You can't run multiple brushless motors in parallel, so you will need one controller per motor.

Mounting will depend on your car of course, but here's what a jackshaft looks like to give you some visual idea of what i'm talking about.


----------



## RC71 (Sep 14, 2012)

Alright Man. I think thats what I am going to do. What kind of performance do you think I can get using the two motors to power a 2200Lbs beetle?


----------



## neptronix (Nov 26, 2012)

RC71 said:


> Alright Man. I think thats what I am going to do. What kind of performance do you think I can get using the two motors to power a 2200Lbs beetle?


Using 2 of the 5-10kw motors at 9kw each, it will be slow. 3 might be decent.

Two motenergy 1003's would be a cheaper setup though because the controllers would cost less, and such a setup might be more efficient too.

Mind you, you are talking to someone who has never built an electric car or has much of an idea of the power requirements. I wouldn't listen too hard to me. I've built ebikes for many years now, but never a car. If you invest in these motors, make sure you have some other use for them down the road if it doesn't work out ( just one of the 5-10kw motors would be pretty good on a motorcycle or scooter though! )


----------



## PStechPaul (May 1, 2012)

● LISTED RECORDS:
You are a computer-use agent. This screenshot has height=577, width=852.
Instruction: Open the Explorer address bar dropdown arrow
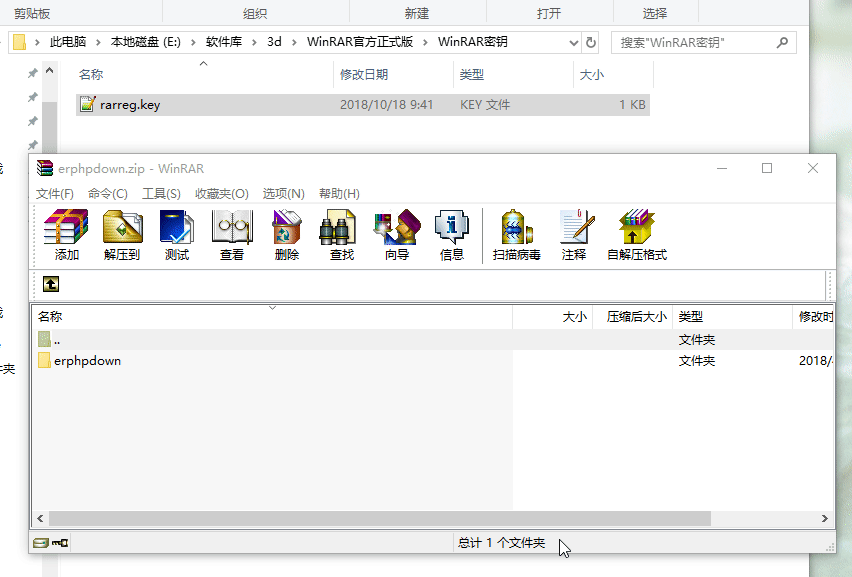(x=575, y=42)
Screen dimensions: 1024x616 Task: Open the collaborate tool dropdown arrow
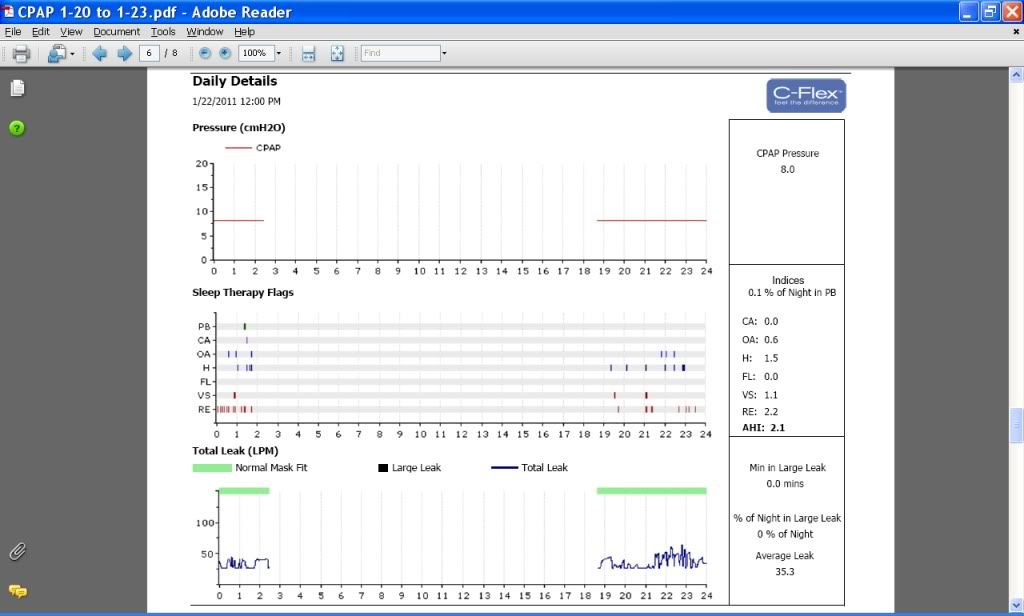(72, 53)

● WORK TO BE COMPLETED:
Answer these about the forum thread on electric motors above:
(a) How many controllers does each brushless motor need?
(b) How heavy is the beetle that RC71 wants to power?
(c) How many of the 5-10kw motors might give decent performance?

● TASK RESULT:
(a) One controller per motor.
(b) 2200 Lbs.
(c) Three.